Peroxynitrite is produced during
inflammation and combines rapidly with
carbon dioxide to yield the unstable
nitrosoperoxycarbonate, which decomposes (in part) to CO(3) (.-) and (.)NO(2) radicals. The CO(3) (.-) radicals oxidize
guanine bases in
DNA through a one-electron transfer reaction process that ultimately results in the formation of stable
guanine oxidation products. Here we have explored these mechanisms, starting with a spectroscopic study of the kinetics of electron transfer from 20-22mer double-stranded
oligonucleotides to CO(3) (.-) radicals, together with the effects of base sequence on the formation of the end-products in runs of one, two, or three contiguous guanines.

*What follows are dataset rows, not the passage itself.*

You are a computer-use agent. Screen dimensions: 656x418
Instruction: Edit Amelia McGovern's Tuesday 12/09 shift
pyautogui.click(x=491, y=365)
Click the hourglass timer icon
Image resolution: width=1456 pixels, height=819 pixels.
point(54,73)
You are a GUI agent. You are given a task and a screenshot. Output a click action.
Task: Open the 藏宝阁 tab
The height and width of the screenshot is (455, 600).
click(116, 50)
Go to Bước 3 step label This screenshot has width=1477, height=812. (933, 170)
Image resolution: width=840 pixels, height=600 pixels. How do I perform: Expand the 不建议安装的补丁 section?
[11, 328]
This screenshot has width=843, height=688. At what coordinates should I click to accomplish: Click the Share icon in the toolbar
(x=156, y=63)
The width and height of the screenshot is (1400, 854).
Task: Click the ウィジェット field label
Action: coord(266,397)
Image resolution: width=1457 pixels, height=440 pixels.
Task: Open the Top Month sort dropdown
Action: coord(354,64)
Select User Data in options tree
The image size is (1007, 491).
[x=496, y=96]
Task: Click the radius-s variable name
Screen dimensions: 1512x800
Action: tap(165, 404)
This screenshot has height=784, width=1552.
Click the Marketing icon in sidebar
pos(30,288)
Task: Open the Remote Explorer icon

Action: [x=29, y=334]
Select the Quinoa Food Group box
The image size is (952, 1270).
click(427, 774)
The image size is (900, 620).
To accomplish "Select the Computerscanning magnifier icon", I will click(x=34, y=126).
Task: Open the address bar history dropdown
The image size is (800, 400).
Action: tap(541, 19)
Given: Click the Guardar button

The distributions of these
alkali-labile lesions were determined by gel electrophoresis methods. The cascade of events was initiated through the use of 308 nm
XeCl excimer laser pulses to generate CO(3) (.-) radicals by an established method based on the photodissociation of persulfate to
sulfate radicals and the oxidation of
bicarbonate. Although the Saito model (Saito et al., J. Am. Chem. Soc. 1995, 117, 6406-6407) predicts relative ease of one-electron oxidations in
DNA, following the trend 5'-GGG > 5'-GG > 5'-G, we found that the rate constants for CO(3) (.-)-mediated oxidation of guanines in these sequence contexts (k(5)) showed only small variation within a narrow range [(1.5-3.0)x10(7) M(-1) s(-1)]. In contrast, the distributions of the end-products are dependent on the base sequence context and are higher at the 5'-G in 5'-GG sequences and at the first two 5'-guanines in the 5'-GGG sequences. These effects are attributed to a combination of initial hole distributions among the contiguous guanines and the subsequent differences in chemical reaction yields at each
guanine. The lack of dependence of k(5) on sequence context indicates that the one-electron oxidation of
guanine in
DNA by CO(3) (.-) radicals occurs by an inner-sphere mechanism.